GOAL OF THE EXERCISE
Search the data for the word "date" and copy out every line that has it.

Stored data entries
--
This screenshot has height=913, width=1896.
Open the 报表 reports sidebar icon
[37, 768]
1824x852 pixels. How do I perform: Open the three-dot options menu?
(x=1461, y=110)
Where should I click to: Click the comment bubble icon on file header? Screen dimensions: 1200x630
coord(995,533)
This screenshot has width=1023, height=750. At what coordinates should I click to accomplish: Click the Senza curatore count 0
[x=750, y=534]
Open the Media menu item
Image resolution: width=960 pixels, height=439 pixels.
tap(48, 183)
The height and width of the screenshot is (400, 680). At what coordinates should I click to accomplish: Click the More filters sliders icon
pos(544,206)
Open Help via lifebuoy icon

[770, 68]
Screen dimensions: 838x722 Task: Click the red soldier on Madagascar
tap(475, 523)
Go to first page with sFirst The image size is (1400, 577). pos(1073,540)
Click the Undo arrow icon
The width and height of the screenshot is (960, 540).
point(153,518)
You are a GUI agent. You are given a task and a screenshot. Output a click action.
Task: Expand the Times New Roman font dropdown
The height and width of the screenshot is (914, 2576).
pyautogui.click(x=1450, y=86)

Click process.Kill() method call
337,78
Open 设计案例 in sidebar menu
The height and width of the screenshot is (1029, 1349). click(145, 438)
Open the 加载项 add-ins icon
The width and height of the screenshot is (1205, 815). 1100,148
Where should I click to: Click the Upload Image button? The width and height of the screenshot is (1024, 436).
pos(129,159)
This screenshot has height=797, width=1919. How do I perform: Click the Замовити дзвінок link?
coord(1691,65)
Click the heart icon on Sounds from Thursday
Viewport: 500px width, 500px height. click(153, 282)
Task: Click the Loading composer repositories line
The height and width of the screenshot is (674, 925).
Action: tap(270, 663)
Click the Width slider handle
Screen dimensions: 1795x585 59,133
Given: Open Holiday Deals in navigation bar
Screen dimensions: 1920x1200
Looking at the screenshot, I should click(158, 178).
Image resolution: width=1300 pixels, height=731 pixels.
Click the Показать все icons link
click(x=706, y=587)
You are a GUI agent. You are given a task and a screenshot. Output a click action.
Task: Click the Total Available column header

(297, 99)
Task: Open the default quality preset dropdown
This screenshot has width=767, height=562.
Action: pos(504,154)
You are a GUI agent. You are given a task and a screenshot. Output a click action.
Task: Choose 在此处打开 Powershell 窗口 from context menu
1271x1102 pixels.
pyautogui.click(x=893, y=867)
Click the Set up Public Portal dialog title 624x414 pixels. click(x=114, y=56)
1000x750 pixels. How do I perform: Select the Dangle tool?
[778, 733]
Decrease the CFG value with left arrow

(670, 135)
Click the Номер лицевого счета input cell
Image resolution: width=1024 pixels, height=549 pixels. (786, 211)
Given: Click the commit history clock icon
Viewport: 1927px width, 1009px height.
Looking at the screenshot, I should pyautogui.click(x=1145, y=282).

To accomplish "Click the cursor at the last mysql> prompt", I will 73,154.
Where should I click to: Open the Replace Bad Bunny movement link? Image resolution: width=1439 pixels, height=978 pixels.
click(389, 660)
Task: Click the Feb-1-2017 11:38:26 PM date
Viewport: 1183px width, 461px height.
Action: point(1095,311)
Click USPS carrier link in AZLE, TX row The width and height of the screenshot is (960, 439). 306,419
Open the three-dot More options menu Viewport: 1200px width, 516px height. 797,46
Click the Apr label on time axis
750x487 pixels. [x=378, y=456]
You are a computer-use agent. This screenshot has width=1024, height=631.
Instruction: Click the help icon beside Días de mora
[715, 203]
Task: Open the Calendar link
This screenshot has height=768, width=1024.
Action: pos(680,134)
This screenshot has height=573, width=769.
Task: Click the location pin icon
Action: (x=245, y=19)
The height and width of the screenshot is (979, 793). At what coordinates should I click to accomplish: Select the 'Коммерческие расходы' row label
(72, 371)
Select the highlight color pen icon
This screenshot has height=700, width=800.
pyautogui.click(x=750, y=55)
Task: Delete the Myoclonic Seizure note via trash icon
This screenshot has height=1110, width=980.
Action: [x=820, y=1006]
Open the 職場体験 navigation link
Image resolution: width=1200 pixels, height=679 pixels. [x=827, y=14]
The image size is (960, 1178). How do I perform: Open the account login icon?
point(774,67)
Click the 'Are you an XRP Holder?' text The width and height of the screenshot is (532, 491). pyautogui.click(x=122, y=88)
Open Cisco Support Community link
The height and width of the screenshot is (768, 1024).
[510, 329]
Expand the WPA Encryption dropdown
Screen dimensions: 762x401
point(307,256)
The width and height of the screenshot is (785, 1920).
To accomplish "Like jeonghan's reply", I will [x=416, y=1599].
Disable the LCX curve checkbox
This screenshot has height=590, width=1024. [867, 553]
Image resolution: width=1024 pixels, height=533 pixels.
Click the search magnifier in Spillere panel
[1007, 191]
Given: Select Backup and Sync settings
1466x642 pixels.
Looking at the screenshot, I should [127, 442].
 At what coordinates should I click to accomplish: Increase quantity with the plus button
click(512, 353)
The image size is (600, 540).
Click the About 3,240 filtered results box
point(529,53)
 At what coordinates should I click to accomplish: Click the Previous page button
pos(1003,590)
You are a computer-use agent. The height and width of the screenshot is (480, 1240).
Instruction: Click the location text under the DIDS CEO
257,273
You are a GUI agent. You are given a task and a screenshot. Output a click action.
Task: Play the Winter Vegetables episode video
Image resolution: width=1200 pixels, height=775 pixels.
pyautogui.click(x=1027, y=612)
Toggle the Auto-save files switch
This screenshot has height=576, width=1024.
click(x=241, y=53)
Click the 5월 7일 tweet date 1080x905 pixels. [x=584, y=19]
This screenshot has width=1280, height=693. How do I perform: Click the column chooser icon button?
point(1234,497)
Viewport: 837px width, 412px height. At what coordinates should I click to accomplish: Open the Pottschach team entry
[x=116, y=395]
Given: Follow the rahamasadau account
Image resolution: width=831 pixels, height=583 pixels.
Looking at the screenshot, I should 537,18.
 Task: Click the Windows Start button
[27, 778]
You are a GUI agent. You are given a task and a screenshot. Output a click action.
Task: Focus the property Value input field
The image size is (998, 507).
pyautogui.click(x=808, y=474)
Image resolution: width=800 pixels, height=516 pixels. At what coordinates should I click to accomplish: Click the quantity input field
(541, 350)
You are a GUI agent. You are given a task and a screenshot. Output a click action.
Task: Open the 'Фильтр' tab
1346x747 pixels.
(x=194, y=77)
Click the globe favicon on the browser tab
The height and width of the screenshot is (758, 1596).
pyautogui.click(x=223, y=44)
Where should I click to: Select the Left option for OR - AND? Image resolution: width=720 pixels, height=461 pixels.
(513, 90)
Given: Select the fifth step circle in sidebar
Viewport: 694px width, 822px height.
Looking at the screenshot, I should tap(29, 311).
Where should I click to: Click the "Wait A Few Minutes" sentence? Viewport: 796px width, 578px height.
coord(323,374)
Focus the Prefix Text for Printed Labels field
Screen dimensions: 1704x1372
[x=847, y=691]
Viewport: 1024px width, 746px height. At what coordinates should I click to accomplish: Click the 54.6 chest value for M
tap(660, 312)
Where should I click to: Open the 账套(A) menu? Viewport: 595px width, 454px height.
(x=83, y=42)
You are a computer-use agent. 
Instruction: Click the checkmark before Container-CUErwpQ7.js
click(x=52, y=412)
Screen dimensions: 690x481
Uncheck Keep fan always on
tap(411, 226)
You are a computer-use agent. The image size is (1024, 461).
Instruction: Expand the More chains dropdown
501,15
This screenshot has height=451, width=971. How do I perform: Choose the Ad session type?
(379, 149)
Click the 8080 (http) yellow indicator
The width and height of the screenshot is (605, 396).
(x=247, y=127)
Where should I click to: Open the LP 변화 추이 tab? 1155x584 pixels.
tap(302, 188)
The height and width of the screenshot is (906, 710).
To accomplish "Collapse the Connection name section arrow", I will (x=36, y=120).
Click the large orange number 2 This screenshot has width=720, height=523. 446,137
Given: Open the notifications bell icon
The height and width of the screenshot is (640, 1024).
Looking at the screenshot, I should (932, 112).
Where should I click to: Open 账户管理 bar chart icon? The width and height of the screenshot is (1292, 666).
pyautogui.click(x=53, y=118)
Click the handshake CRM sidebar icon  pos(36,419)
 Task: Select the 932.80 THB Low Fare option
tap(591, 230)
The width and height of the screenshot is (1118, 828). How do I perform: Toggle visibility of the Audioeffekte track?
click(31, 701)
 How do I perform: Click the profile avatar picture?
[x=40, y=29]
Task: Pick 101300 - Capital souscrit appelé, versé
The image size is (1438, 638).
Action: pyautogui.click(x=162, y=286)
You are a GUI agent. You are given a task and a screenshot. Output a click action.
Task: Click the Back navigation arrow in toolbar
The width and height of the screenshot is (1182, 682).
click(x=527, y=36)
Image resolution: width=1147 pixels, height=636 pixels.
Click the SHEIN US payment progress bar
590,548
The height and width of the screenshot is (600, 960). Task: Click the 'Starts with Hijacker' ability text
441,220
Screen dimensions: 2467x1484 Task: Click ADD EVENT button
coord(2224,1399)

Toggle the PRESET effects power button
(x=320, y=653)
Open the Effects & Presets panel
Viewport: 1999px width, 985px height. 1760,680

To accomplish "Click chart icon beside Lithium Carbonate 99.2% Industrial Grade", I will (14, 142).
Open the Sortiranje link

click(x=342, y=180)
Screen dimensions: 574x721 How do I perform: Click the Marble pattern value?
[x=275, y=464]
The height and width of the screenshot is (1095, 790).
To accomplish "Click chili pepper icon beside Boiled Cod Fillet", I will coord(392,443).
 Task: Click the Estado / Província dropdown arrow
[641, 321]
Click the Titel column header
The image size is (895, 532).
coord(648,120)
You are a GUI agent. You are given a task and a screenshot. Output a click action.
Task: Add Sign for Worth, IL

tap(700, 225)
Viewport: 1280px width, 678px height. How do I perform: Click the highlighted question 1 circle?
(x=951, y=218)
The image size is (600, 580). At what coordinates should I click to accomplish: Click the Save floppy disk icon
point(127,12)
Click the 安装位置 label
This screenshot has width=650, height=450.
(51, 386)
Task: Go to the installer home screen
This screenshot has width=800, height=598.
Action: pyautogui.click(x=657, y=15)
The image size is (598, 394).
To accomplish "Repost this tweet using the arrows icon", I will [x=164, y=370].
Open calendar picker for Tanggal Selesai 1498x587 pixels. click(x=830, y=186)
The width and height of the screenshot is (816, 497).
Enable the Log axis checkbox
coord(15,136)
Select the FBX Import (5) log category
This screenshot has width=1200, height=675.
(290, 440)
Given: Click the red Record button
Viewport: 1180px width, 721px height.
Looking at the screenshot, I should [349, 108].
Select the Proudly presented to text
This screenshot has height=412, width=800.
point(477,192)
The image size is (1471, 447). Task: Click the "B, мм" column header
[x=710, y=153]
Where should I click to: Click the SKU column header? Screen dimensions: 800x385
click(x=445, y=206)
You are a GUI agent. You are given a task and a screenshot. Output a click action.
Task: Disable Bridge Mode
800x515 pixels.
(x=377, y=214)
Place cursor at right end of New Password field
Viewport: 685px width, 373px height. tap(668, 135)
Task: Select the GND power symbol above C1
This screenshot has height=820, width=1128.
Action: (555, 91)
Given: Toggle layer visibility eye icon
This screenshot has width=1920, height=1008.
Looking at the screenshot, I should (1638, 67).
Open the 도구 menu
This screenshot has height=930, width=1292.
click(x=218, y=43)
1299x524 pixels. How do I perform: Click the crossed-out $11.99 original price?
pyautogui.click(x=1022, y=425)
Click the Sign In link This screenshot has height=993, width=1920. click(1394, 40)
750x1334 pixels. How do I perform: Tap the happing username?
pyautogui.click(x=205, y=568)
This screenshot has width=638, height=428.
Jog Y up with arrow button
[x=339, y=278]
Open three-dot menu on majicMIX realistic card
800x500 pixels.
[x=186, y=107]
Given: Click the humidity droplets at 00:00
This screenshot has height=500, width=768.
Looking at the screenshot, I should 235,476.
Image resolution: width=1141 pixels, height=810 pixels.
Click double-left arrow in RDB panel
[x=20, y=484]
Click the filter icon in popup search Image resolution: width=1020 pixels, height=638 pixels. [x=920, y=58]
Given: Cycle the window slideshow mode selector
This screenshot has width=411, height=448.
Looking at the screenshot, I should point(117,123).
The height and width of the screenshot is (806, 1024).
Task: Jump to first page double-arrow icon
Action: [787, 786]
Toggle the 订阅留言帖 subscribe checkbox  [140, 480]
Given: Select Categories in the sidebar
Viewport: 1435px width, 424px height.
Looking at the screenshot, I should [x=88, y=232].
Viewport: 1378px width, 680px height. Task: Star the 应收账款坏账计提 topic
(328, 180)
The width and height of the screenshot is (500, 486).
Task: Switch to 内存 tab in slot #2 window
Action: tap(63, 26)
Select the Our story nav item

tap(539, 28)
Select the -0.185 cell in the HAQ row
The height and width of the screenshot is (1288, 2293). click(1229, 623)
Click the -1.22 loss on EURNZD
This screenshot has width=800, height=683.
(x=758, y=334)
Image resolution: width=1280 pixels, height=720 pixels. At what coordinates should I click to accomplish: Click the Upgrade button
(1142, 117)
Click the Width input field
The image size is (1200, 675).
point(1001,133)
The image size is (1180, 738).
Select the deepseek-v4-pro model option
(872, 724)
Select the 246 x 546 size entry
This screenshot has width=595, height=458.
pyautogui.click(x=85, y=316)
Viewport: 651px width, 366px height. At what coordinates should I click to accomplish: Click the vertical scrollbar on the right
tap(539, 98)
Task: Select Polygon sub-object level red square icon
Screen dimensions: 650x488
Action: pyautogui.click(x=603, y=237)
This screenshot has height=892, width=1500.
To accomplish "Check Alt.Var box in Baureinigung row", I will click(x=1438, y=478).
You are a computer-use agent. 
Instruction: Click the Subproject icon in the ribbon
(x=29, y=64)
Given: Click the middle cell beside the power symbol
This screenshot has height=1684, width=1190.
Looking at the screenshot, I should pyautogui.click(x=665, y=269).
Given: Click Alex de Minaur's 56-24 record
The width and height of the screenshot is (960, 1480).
--
REPLY
Task: Click the Feb-1-2017 11:38:26 PM date
Click the 5월 7일 tweet date 1080x905 pixels. [x=584, y=19]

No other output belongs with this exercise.